Alban L., 33 ans, n’est pas tendre avec ses proches. Entre le 8 mai et le 2 juin 2026, il aurait notamment poussé, frappé et étranglé sa compagne avant de l’emmener de force faire des analyses toxicologiques. Ces violences ont entraîné 31 jours d’incapacité totale de travail.
Le 9 mai, Alban L. et sa compagne passent la soirée dans un bowling avec le fils de l’homme, âgé de 7 ans, et des amis. Après avoir consommé de l’alcool et perdu une partie, l’irascible père de famille s’énerve en sortant de l’établissement. Il frappe à plusieurs reprises dans un panneau de signalisation. Sa compagne tente de le calmer. mais tout part à vau-l’eau. Sur le chemin du retour, Alban L. continue d’insulter sa compagne, la qualifiant notamment de « grosse tarée » et de « grosse débile ».
« J’avais l’impression de mourir, de rejoindre ma mamie », déclarera-t-elle à son médecin.
Le 1er juin, une nouvelle dispute éclate entre les deux. Alban L. se met en colère après que l’une des amies de sa compagne lui a offert des fleurs et lui a tressé les cheveux. La dispute dégénère en violences. Sa compagne est projetée au sol, frappée et étranglée. Son examen médical fait état d’un hématome au cuir chevelu et à la gorge, d’un œdème au visage, de nombreuses ecchymoses et de plusieurs lésions cervicales. Elle sera conduite à l’hôpital.
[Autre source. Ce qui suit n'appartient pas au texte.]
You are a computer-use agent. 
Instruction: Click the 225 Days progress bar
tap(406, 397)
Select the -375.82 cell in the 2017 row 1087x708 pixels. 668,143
Le lendemain, le 2 juin, la victime dort chez des proches. «Ils ne sont pas des gens fréquentables parce qu’ils se droguent », estime Alban L.. Arrivé chez eux, il emmène de force son amie dans un laboratoire afin de vérifier qu’elle n’a pas consommé de stupéfiants. Devant l’établissement, il l’insulte encore une fois. À la suite de ces méfaits, Alban L. est placé sous contrôle judiciaire avec interdiction d’entrer en contact avec sa compagne. Le 19 juillet 2026, cette mesure est levée après qu’un contact ait été établi entre les deux.
« C’est une sale droguée, une grosse gamine schizophrène et une sale p*** ».
Ce lundi 7 septembre, alors qu’il comparaît devant le tribunal judiciaire de Rennes, Alban L. semble minimiser les faits qui lui sont reprochés. «Mon comportement n’est pas bon », reconnait-il, avant d’ajouter que « tout ce qui est dit n’est pas vrai ». À l’écoute du récit des violences, il réagit avec sarcasme. « C’est une sacrée scène ! Mais ça n’est jamais arrivé. Oui, je l’ai prise par les épaules mais, je vous le dis honnêtement, elle ne s’est jamais pris de table ». Il reconnaît toutefois avoir des problèmes avec l’alcool.
Son casier judiciaire comporte trois mentions, notamment pour des faits de violences et de conduite en état d’ivresse, avec récidive. Devant la juridiction, il tente de se défendre. « Je vais tout faire pour montrer à la justice que je suis prêt à changer et à respecter ses décisions. » À la barre, l’avocate de la partie civile raconte le calvaire de la victime, présente à l’audience. « Cette relation fut relativement courte, à peine six mois, et pourtant il y a eu beaucoup de sacrées scènes », souligne-t-elle en reprenant les propos du prévenu.
Et d’ajouter : «Alban L. exerçait sur sa compagne un mécanisme d’emprise », marqué par « un isolement social important » et « un contrôle vestimentaire régulier ». Il reconnait mais minimise par une inversion de la responsabilité. On a l’impression que c’est la faute de tout le monde mais pas de la sienne ».
Le procureur requiert deux ans d’emprisonnement, dont un avec sursis, ainsi qu’une interdiction de se rendre au domicile de la victime et d’entrer en contact avec elle. Il demande également son indemnisation et cinq ans d’inéligibilité. En réponse, l’avocat de la défense ne plaide pas l’innocence de son client. Face aux juges, il dira : « C’est trop compliqué à assumer encore pour lui et ce n’est pas deux mois allongé sur un matelas en prison qui lui permet d’avancer», plaide-t-il, avant de demander « un sursis probatoire renforcé ».
Alban L. est finalement reconnu coupable et condamné à deux ans d’emprisonnement, dont un avec sursis probatoire. Il devra se soigner et n’aura pas le droit de se rendre au domicile de la victime ni d’entrer en contact avec elle. Il est également condamné à trois ans d’inéligibilité.